Electrical power to the fuel pump enters the unit by way of a connector (1) which is attached to the cover. An internal wire harness and connector assembly connects to the fuel pump and level sensor. The modular design adds additional functions that improve accuracy and ensure constant, steady fuel supply under all conditions. All components and subassemblies of the modular sender attach to a common cover and access the fuel tank through a single opening. The modular fuel sender assembly (4) is spring loaded to the bottom of the fuel tank. This bottom referencing permits continuous fuel pickup and accurate fuel level sensing. The reservoir assembly is the lower section of the modular unit which encases the GEN III turbine pump. A retainer attaches to the top of the reservoir. Fuel is captured and maintained in reservoir at a level sufficient to submerge the GEN III turbine pump.

A rubber bumper (pad) is assembled between the bottom of the reservoir and the fuel sender strainer. This promotes noise isolation by acting as a buffer between the reservoir bottom and the fuel tank and provides a fastening mechanism for the fuel level sensor assembly to the reservoir.

Two quick-connect pipe end fittings are molded onto the cover of the modular unit for ease of unit removal from the fuel tank. These quick-connect end fittings allow fuel feed and fuel return.

The tank (3) also contains a fuel vapor vent valve (2) with roll-over protection. The vent valve also features a two phase vent calibration which increases fuel vapor flow to the canister when operating temperatures increase the tank pressure beyond an established threshold.

The electric fuel pump is a GEN III turbine pump located inside the modular fuel sender. The electric fuel pump operation is controlled by the PCM through two fuel pump relays or by the oil pressure sensor.

There are two serviceable fuel strainers utilized in the modular fuel sender assembly.
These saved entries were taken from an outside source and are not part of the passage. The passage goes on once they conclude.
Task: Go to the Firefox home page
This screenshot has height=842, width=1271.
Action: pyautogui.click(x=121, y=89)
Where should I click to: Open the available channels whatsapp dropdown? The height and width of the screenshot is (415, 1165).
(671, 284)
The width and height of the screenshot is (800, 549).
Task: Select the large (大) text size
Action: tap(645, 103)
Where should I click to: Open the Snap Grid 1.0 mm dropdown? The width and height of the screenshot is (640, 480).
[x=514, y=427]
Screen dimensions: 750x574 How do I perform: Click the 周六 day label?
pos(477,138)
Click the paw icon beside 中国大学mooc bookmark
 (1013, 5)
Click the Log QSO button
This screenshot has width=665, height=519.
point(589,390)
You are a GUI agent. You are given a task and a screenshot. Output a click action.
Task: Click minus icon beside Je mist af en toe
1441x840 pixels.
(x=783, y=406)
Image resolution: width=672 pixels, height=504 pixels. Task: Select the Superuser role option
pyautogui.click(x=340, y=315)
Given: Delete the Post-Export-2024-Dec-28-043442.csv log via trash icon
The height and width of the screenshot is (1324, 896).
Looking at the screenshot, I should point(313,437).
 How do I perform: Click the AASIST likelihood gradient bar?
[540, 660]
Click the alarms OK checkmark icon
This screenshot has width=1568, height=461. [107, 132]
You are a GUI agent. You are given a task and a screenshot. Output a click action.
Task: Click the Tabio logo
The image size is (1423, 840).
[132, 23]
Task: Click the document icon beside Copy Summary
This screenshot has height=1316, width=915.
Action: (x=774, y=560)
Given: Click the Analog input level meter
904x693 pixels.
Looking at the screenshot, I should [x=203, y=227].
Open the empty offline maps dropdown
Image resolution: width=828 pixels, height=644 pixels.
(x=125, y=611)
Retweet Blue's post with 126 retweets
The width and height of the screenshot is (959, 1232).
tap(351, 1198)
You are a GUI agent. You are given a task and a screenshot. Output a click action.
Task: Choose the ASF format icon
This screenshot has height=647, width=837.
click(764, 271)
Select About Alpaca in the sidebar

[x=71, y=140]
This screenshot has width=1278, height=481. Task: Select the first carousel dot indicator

One is located at the bottom of the GEN III turbine pump (inside the reservoir) (1) and the second fuel strainer is external to the reservoir (3) and is positioned on the bottom of the fuel tank. Both strainers act as a coarse filter to: filter contaminants, separate water from fuel, and to provide a wicking action that helps draw fuel into the fuel pump.

Fuel stoppage at the strainer indicates that the fuel tank contains an abnormal amount of sediment or water. Therefore, the fuel tank should be removed, cleaned, and the filter strainer replaced. Refer to Fuel System Cleaning .

A rubber bumper (pad) (2), is assembled between the bottom of the reservoir and the fuel sender strainer. This promotes noise isolation by acting as a buffer between the reservoir bottom and the fuel tank and provides a fastening mechanism for the fuel level sensor assembly to the reservoir.

Modular Fuel Sender Serviceable Components

The serviceable components on the Modular fuel sender are the rubber pad, fuel sender strainer, and the fuel level sensor assembly.

A steel in-line filter (1) is used in the fuel feed pipe ahead of the fuel injection system. The filter element is made of paper, and is designed to trap particles in the fuel that may damage the injection system. Quick-connect type fittings are used at both ends of the filter.

The PCM receives data from various information sensors, determines the required fuel and idle speed values and then controls the IAC valve, eight fuel injectors, and spark advance to maintain the optimum performance and driveability under all driving conditions. For more information on the PCM, refer to Powertrain Control Module Diagnosis .

The fuel pump relay allows the fuel pump to be energized by the PCM. When the ignition is first turned On, the PCM energizes the fuel pump relay for two seconds. This allows the fuel pump to run for two seconds and build up fuel pressure for cranking. The PCM then waits for ignition reference pulses from the Ignition Control Module (ICM). Once the PCM sees references pulses, the PCM energizes the relay to run the fuel pump.

A faulty fuel pump relay may cause long cranking times and should set a DTC.